[Assignment] Return all of the data that follows precisely, leaving every image out.

[Listed entries]
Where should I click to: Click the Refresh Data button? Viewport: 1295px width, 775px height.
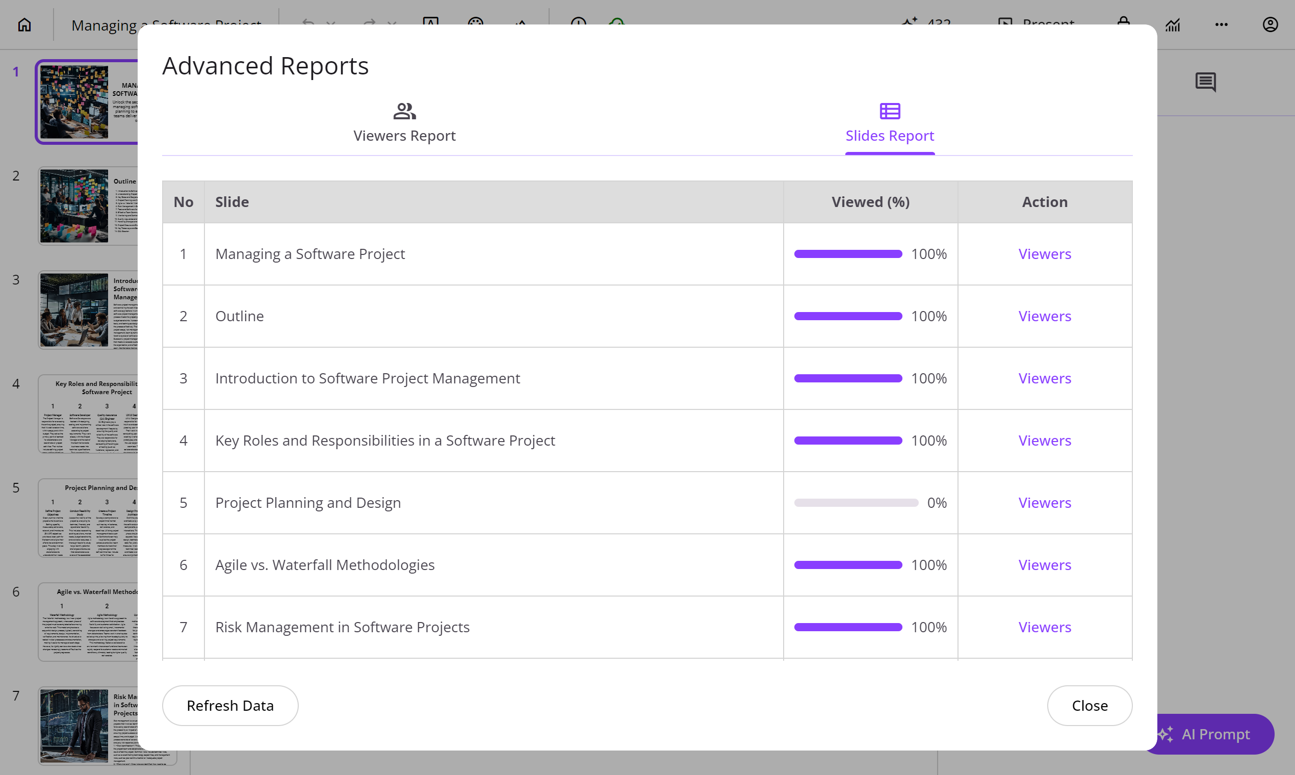tap(230, 706)
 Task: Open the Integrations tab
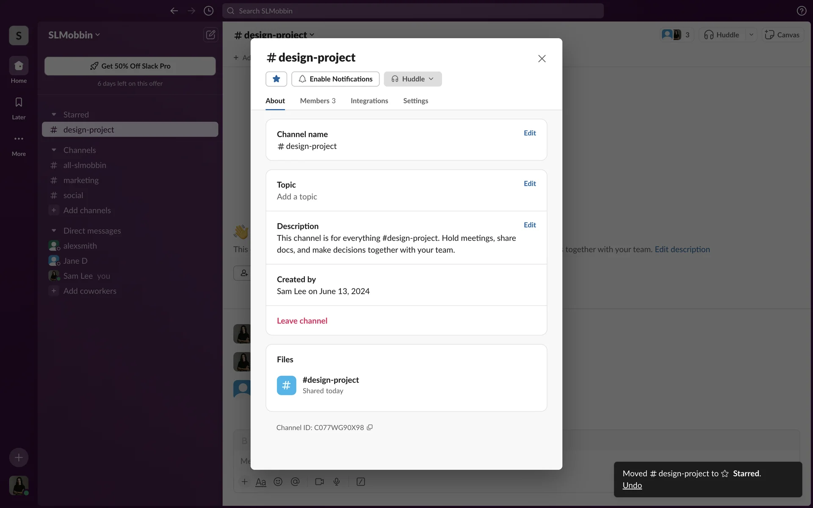click(369, 101)
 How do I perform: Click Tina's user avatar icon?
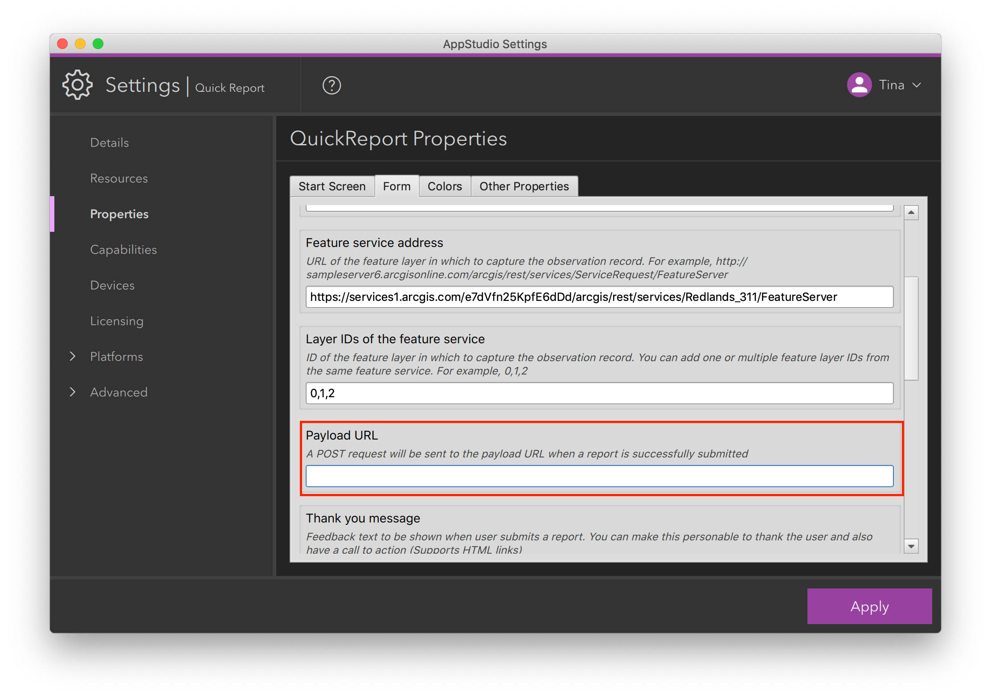859,85
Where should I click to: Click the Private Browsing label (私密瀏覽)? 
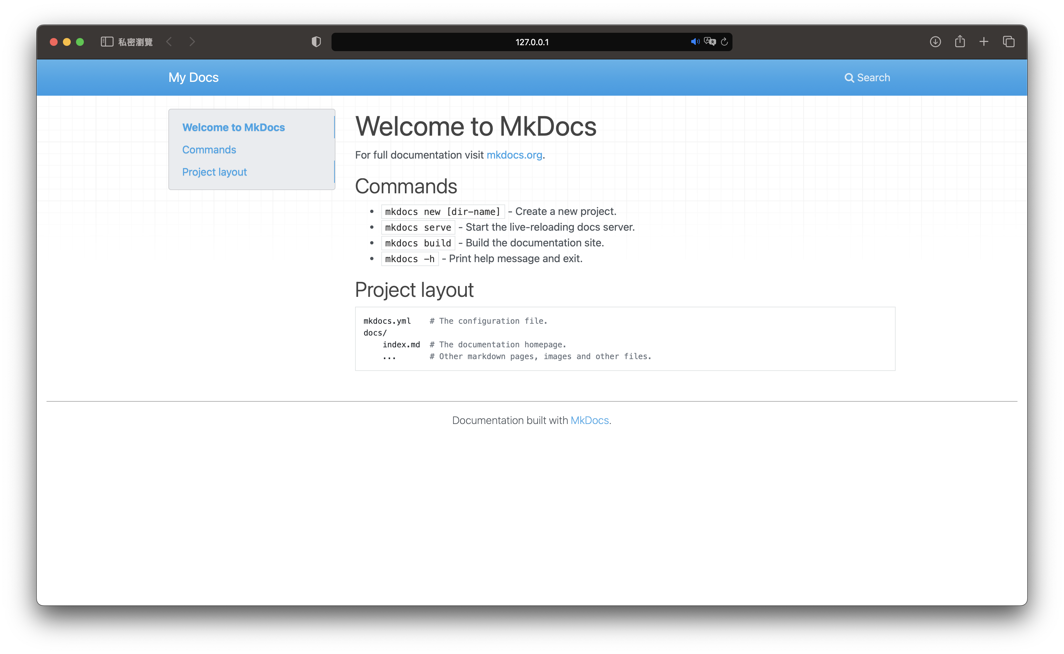(135, 42)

[Completed task]
Where should I click to: Click the Refresh Data button? Viewport: 1295px width, 775px height.
tap(230, 706)
 Task: Open the Integrations tab
click(369, 101)
 How do I perform: Click Tina's user avatar icon?
859,85
Where should I click to: Click the Private Browsing label (私密瀏覽)? 
(135, 42)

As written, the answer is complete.